2006 to 2005 Annual Comparison.    Revenues increased $354 million, from $1.696 billion in 2005 to $2.050 billion in 2006. Incentive, transaction, principal investing and capital markets revenues increased $236 million, including a $155 million increase in performance based incentive fees primarily related to appreciation and gains on sale of real estate related investments which we manage, for which $92 million of the fees are offset in incentive compensation expense in accordance with the terms of the contractual agreements. Certain of these incentive fees are subject to positive or negative future adjustment based on cumulative fund performance in relation to specified benchmarks. The increase also reflects $68 million greater revenues from proprietary investing mainly due to appreciation and gains on sale of real estate related investments, including income of $12 million relating to a single investment in the current period and $58 million relating to two sale transactions in the prior year. Asset management fees increased $88 million mainly from institutional and retail customer assets as a result of increased asset values due to market appreciation and net asset flows.

 

Expenses

 

2007 to 2006 Annual Comparison.    Expenses, as shown in the table above under “—Operating Results,” increased $170 million, from $1.457 billion in 2006 to $1.627 billion in 2007. The increase is primarily driven by higher expenses associated with certain real estate funds, as discussed above.

 

2006 to 2005 Annual Comparison.    Expenses increased $225 million, from $1.232 billion in 2005 to $1.457 billion in 2006. The increase in expenses was primarily due to higher performance-based compensation costs resulting from favorable performance in 2006, higher expenses related to proprietary investing activities and incentive compensation related to performance based incentive fees, as discussed above.

 

Financial Advisory

 

 

Operating Results

 

The following table sets forth the Financial Advisory segment’s operating results for the periods indicated.

 

     Year ended December 31,  
     2007      2006      2005  
     (in millions)  

Operating results:

        

Revenues

   $ 373      $ 314      $ 199  

Expenses

     76        287        454  
                          

Adjusted operating income

     297        27        (255 )

Equity in earnings of operating joint ventures(1)
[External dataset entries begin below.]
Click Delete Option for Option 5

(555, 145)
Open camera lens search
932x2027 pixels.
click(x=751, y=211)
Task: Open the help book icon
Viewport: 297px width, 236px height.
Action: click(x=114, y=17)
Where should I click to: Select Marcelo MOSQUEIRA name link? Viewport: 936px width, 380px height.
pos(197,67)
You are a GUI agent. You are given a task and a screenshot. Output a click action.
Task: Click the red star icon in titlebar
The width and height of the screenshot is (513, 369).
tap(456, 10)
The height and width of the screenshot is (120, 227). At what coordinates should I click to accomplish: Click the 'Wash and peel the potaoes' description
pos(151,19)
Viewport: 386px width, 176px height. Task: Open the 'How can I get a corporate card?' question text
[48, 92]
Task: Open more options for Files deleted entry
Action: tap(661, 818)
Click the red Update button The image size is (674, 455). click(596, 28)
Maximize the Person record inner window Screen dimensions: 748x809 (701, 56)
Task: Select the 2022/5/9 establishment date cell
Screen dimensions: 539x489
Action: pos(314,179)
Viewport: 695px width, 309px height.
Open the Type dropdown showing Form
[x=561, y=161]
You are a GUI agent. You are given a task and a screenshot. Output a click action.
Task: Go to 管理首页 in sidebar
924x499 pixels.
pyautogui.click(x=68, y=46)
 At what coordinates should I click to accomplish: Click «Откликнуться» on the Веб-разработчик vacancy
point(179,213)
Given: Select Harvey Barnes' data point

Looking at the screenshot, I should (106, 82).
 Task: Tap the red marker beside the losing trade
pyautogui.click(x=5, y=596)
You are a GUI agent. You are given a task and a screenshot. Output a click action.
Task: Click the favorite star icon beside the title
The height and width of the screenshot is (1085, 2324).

     (370 )      (294 )      (192 )
                          

Income (loss) from continuing operations before income taxes and equity in earnings of operating joint ventures

   $ (73 )    $ (267 )    $ (447 )
                          

 

(1)   Equity in earnings of operating joint ventures are included in adjusted operating income but excluded from income from continuing operations before income taxes and equity in earnings of operating joint ventures, as they are reflected on a U.S. GAAP basis on an after-tax basis as a separate line on our Consolidated Statements of Operations.

 

On July 1, 2003, we combined our retail securities brokerage and clearing operations with those of Wachovia Corporation, or Wachovia, and formed Wachovia Securities Financial Holdings, LLC, or Wachovia Securities, a joint venture now headquartered in St. Louis, Missouri. As of December 31, 2007, we had a 38% ownership interest in the joint venture, with Wachovia owning the remaining 62%. As part of the transaction, we retained certain assets and liabilities related to the contributed businesses, including liabilities for certain litigation and regulatory matters. We account for our ownership of the joint venture under the equity method of accounting.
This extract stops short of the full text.